» **Ausgewählter Text**
+--
Ex-SPD-Generalsekretär Kühnert tritt ab mit einem Knall

Kevin Kühnert steht hinter dem Rednerpult im Deutschen Bundestag
Was alles in drei Minuten hineinpasst: Kevin Kühnert hält zum Abschied eine Grundsatzrede
© Amrei Schulz/photothek / Imago Images
In einer unversöhnlichen Redeschlacht spielt ein überraschender Redner den Schlussakkord: Kevin Kühnert, der sich mit einem dringenden Appell aus dem Bundestag verabschiedet. 

Kevin Kühnert hat nicht viel Zeit an diesem Tag, nur drei Minuten sind es, um unter der gläsernen Reichstagskuppel loszuwerden, was er noch loszuwerden hat: Und das ist sehr grundsätzlich. 

Es wird eine mahnende Rede des früheren SPD-Generalsekretärs – und seine vorerst letzte im Bundestag.

Kühnert hatte sich im Oktober aus gesundheitlichen Gründen von allen Ämtern zurückgezogen, kandidiert nicht erneut für ein Mandat. Dass er heute und hier – am letzten Sitzungstag vor der Neuwahl – sprechen wird, hat auch in der SPD viele überrascht.
+--
» **Datenauszug**
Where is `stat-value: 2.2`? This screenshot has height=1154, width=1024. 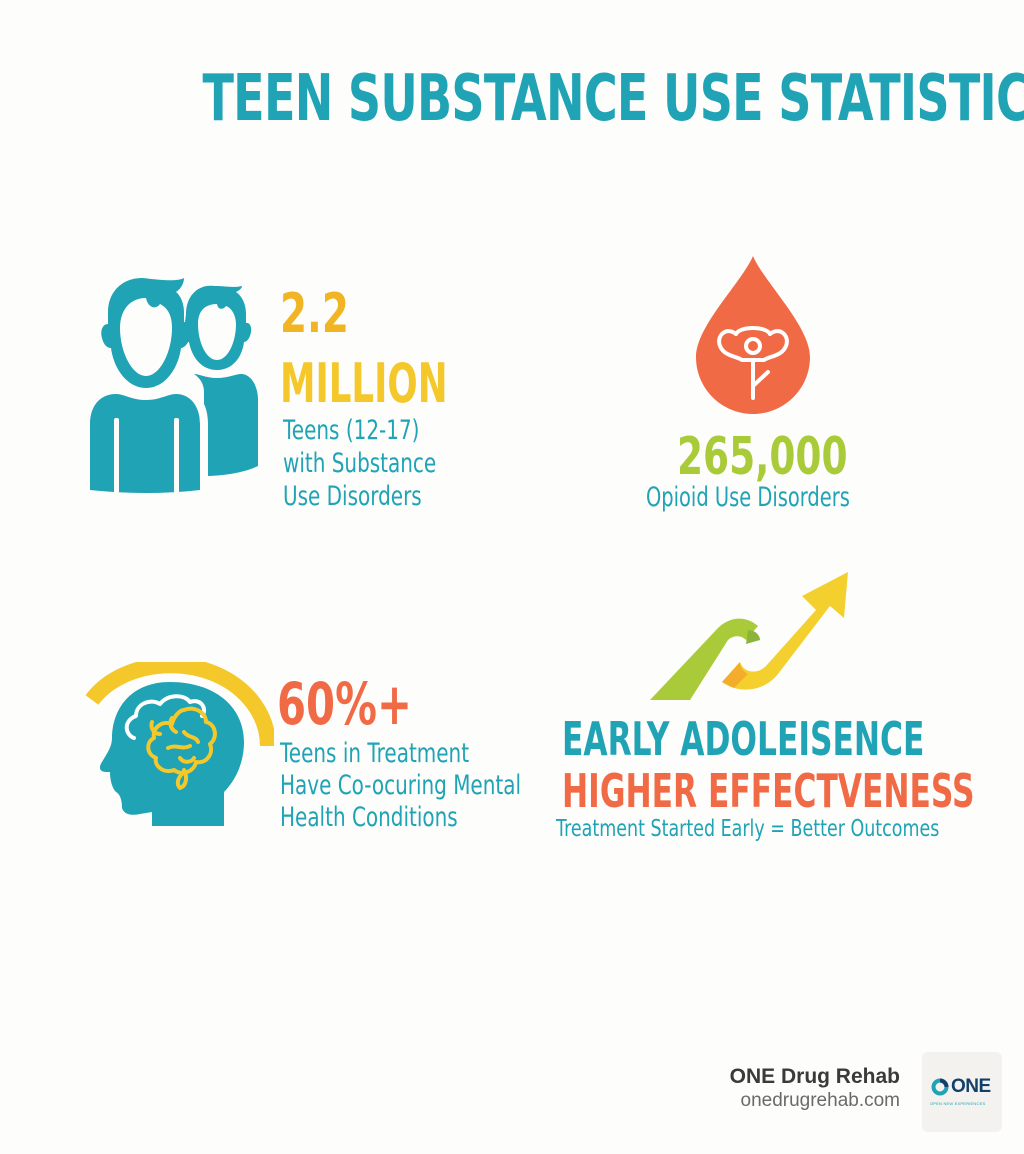 stat-value: 2.2 is located at coordinates (314, 314).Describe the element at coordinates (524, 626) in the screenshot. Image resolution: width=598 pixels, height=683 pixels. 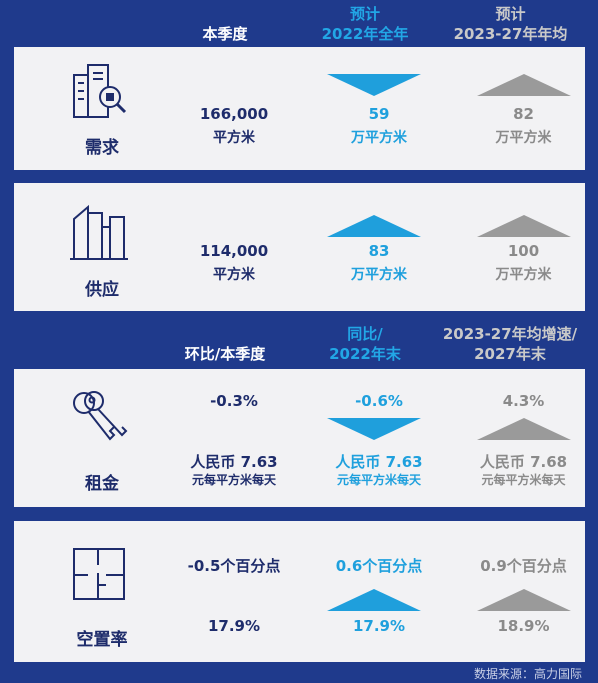
I see `vacancy-2027-value: 18.9%` at that location.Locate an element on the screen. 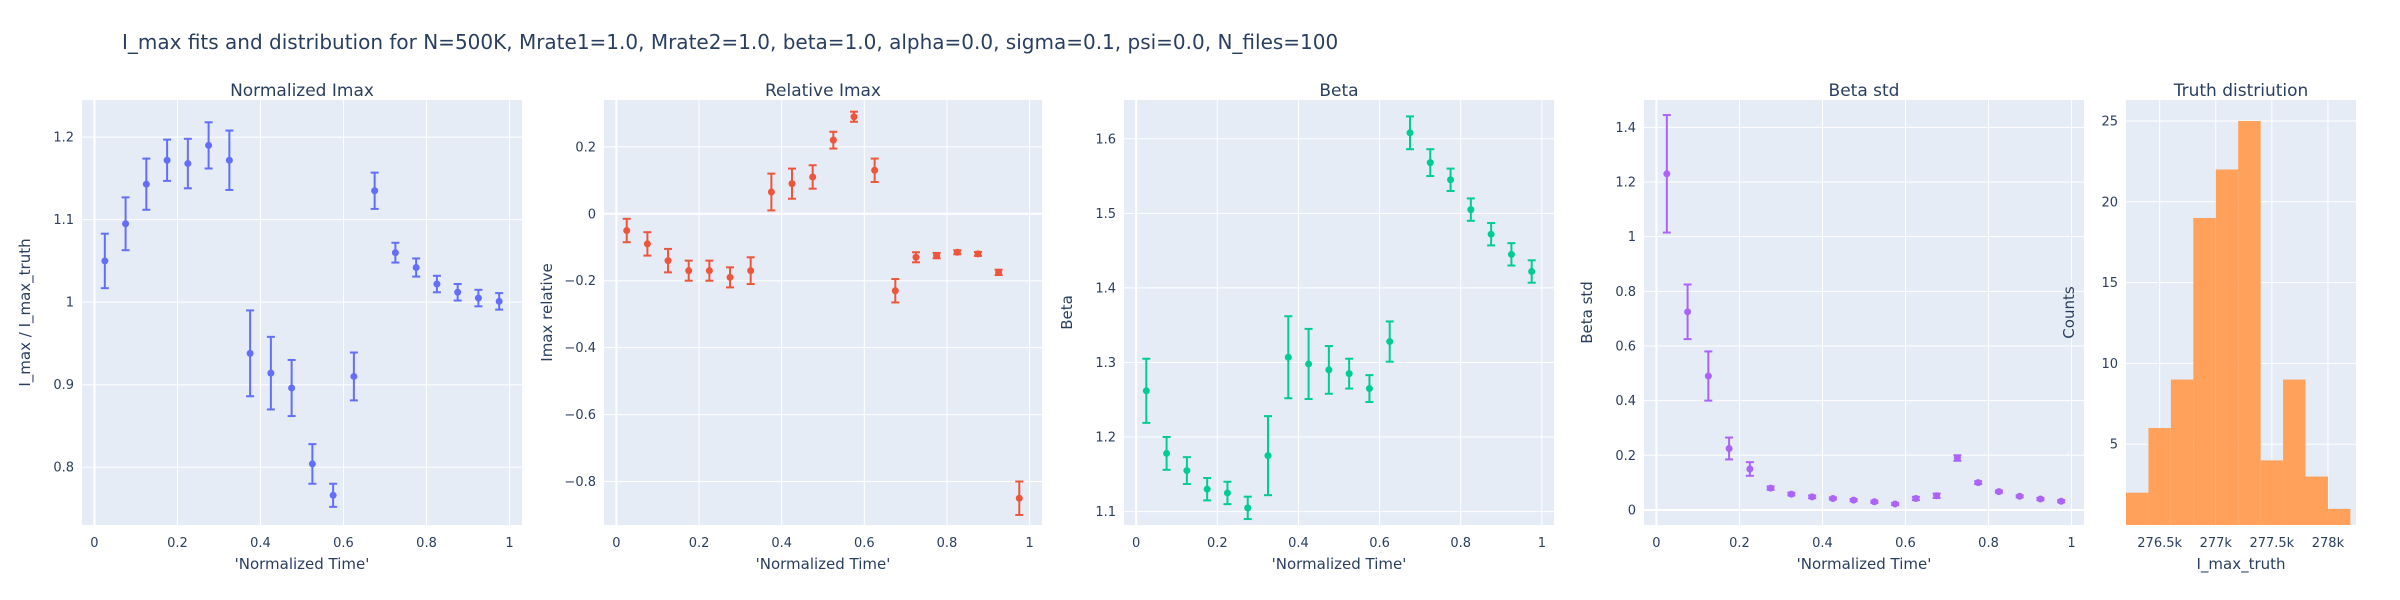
+--
» **Aufgabenstellung**
Kannst du den Text über Kühnerts Abschied aus dem Bundestag oben vollständig und Wort für Wort abschreiben?

» **Antwortbereich**
Ex-SPD-Generalsekretär Kühnert tritt ab mit einem Knall

Kevin Kühnert steht hinter dem Rednerpult im Deutschen Bundestag
Was alles in drei Minuten hineinpasst: Kevin Kühnert hält zum Abschied eine Grundsatzrede
© Amrei Schulz/photothek / Imago Images
In einer unversöhnlichen Redeschlacht spielt ein überraschender Redner den Schlussakkord: Kevin Kühnert, der sich mit einem dringenden Appell aus dem Bundestag verabschiedet. 

Kevin Kühnert hat nicht viel Zeit an diesem Tag, nur drei Minuten sind es, um unter der gläsernen Reichstagskuppel loszuwerden, was er noch loszuwerden hat: Und das ist sehr grundsätzlich. 

Es wird eine mahnende Rede des früheren SPD-Generalsekretärs – und seine vorerst letzte im Bundestag.

Kühnert hatte sich im Oktober aus gesundheitlichen Gründen von allen Ämtern zurückgezogen, kandidiert nicht erneut für ein Mandat. Dass er heute und hier – am letzten Sitzungstag vor der Neuwahl – sprechen wird, hat auch in der SPD viele überrascht.